Macromolecules, Vol.49, No.6, 2288-2297, 2016
Solution Properties of Architecturally Complex Multiarm Star Diblock Copolymers in a Nonselective and Selective Solvent for the Inner Block
In comparison to the behavior of linear block copolymers, much less is known about the structure and properties of highly branched polymeric materials. Motivated by this, the solution properties of a series of 26- and 40-arm polystyrene poly(2-vinylpyridine) (PS-PVP) star diblock copolymers of different weight-average molecular weight (M-w) and styrene to 2-vinylpyridine (S/V) ratios are studied. These stars are investigated in tetrahydrofuran (THF), a thermodynamically good solvent for both blocks, and in toluene, a solvent that is selective for the inner PS blocks. It is found that in both THF and toluene, the 26- and 40-arm stars remain dispersed as unimolecular star block copolymers across the concentration range studied, 0.001< c < 10.0 mg/mL. The hydrodynamic radius, R-h, increases with PS M-w and number of arms, with the stars of highest M-w and number of arms having the largest R-h.

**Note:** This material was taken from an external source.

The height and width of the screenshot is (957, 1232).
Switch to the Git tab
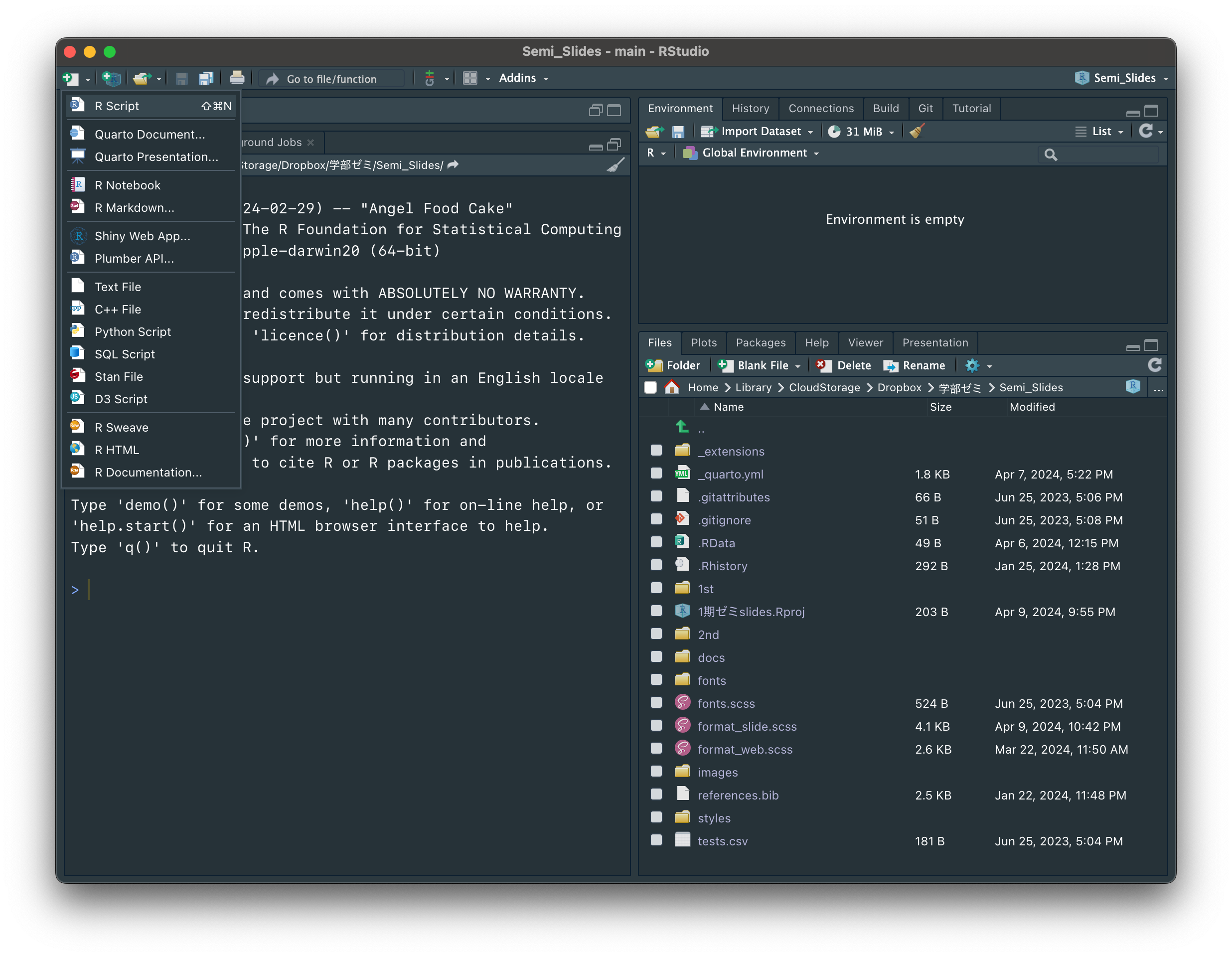click(x=925, y=108)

The characteristic rho ratio, R-g/R-h, is similar to 1.0, suggesting that these stars do not behave as homogeneous hard spheres, but rather exhibit Gaussian soft sphere characteristics. TEM images indicate that these stars adopt an unusual asymmetric structure in toluene due to intramicellar microphase segregation of the arms: The PVP blocks collapse and aggregate within the unimolecular structure while the PS blocks stretch and shield the aggregated PVP domain. Despite the strong tendency of PVP to drive aggregation in toluene, repulsive steric interactions between solvated PS blocks and this rearrangement prevent PVP domains of selectively solvated stars from assembling into multimolecular aggregates. This morphological behavior is consistent with inferences drawn from analyses of the concentration dependence of the z-average diffusion coefficient, which suggests that frictional interactions are stronger than star-star interactions. In total, these results shed new light on how topologically complex, amphiphilic block copolymers organize in solution.